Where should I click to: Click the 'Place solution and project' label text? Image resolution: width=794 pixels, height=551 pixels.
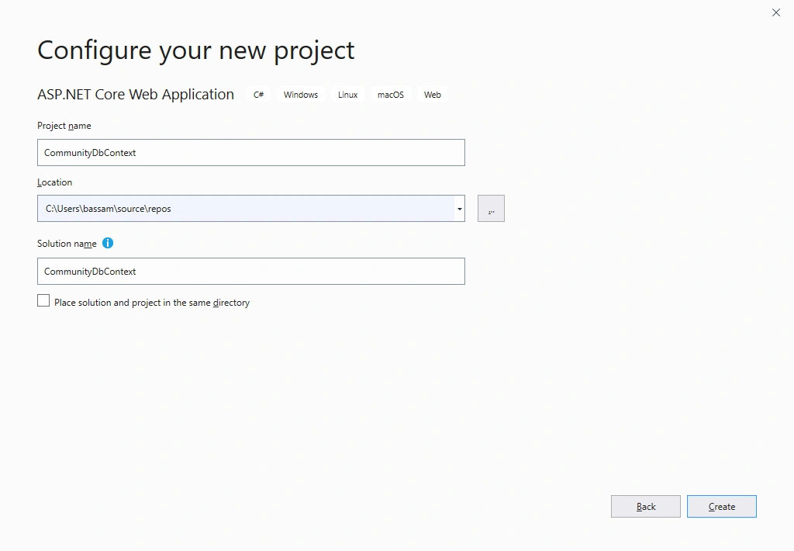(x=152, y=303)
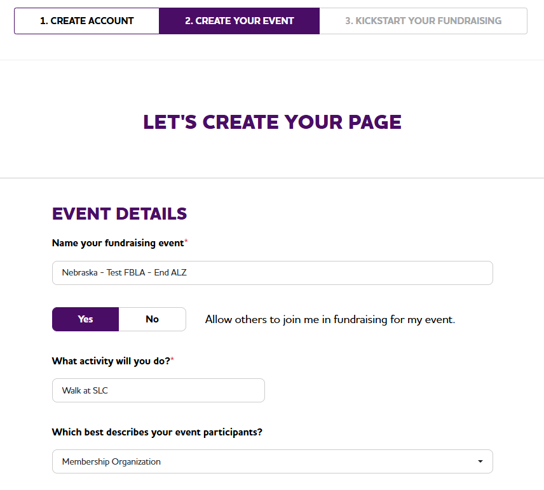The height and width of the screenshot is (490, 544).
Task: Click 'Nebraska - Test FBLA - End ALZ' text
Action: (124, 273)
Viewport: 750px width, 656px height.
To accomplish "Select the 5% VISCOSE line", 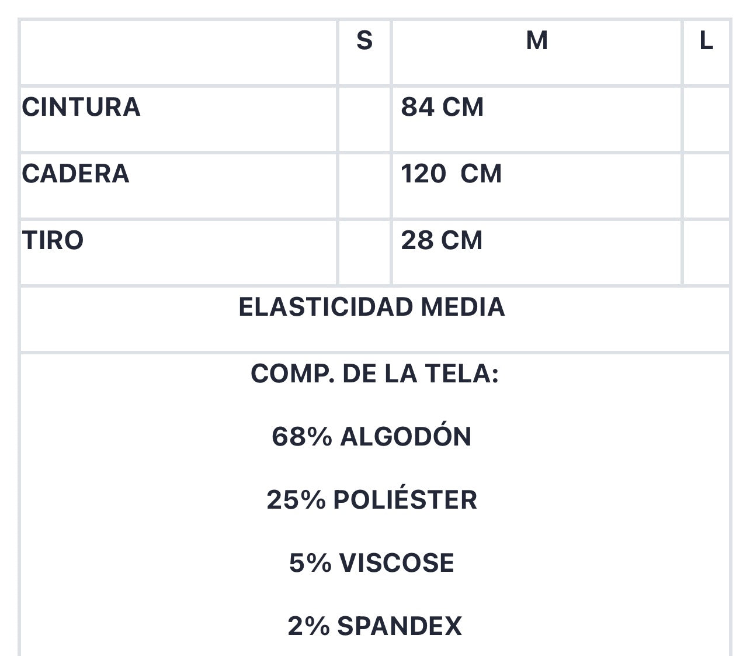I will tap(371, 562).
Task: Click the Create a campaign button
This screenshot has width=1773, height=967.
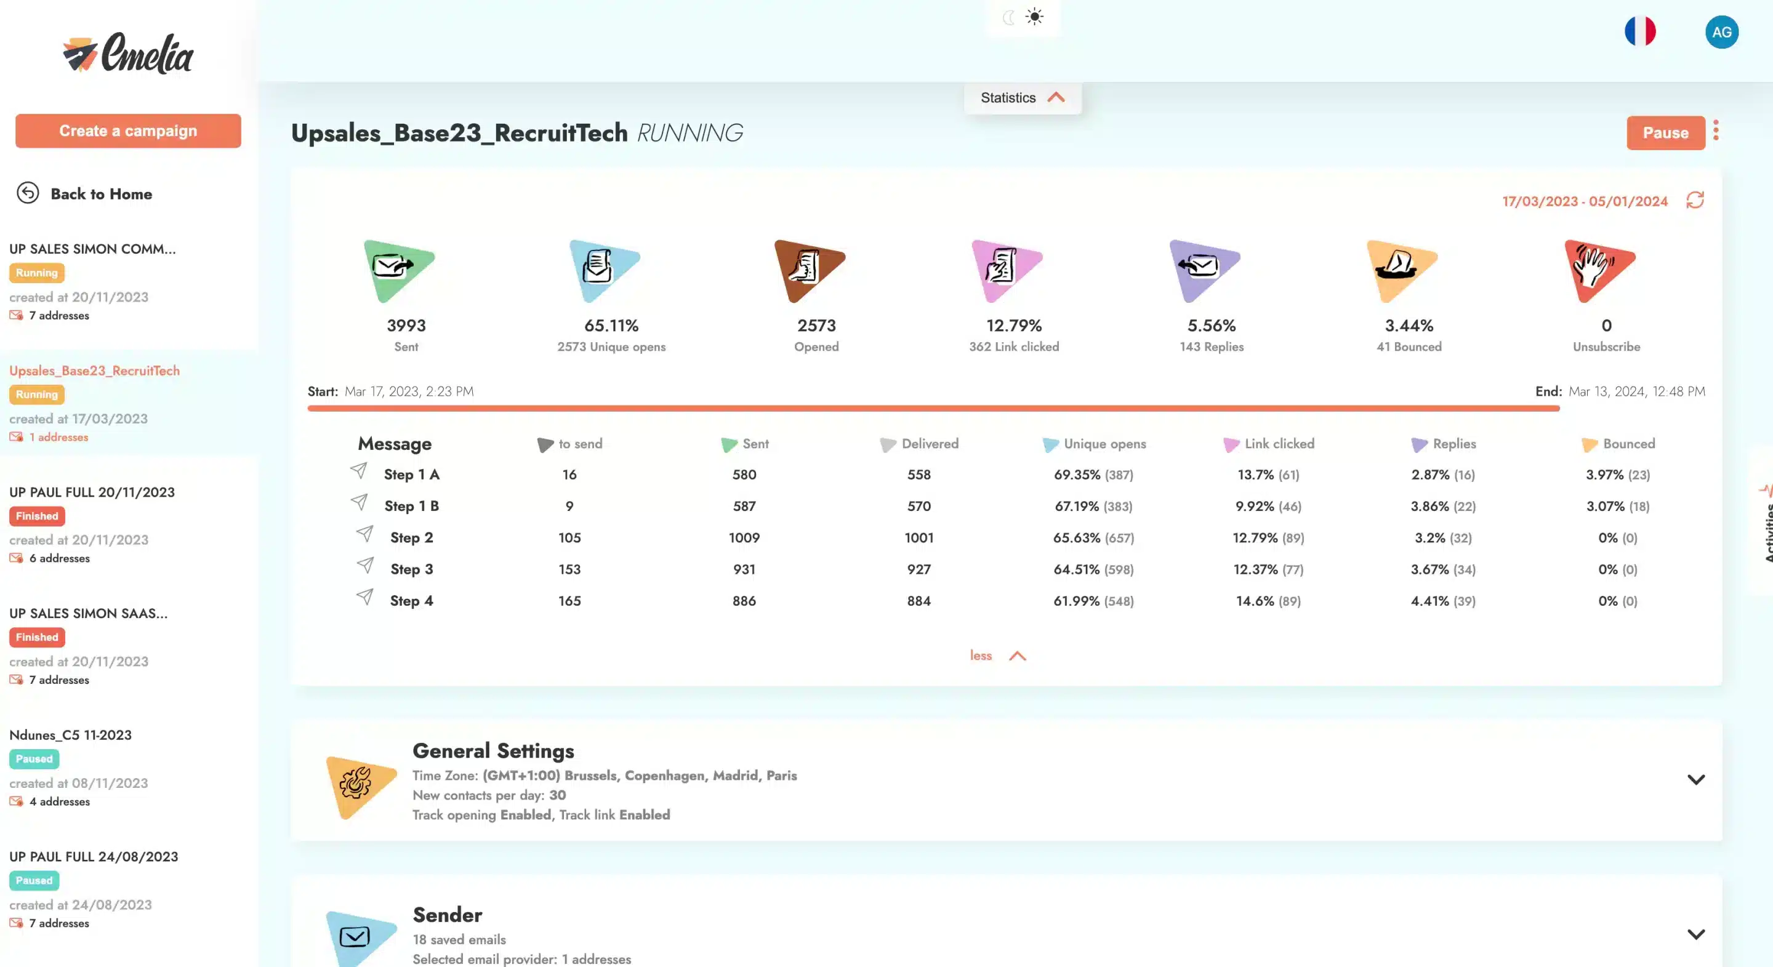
++++
§ Task statement
The lines from the one holding "Task: Click the Create a campaign button" through the end of the entries are to be transcribed exactly, both ends included, with the pictures left out.

§ Solution to the problem
Task: Click the Create a campaign button
This screenshot has width=1773, height=967.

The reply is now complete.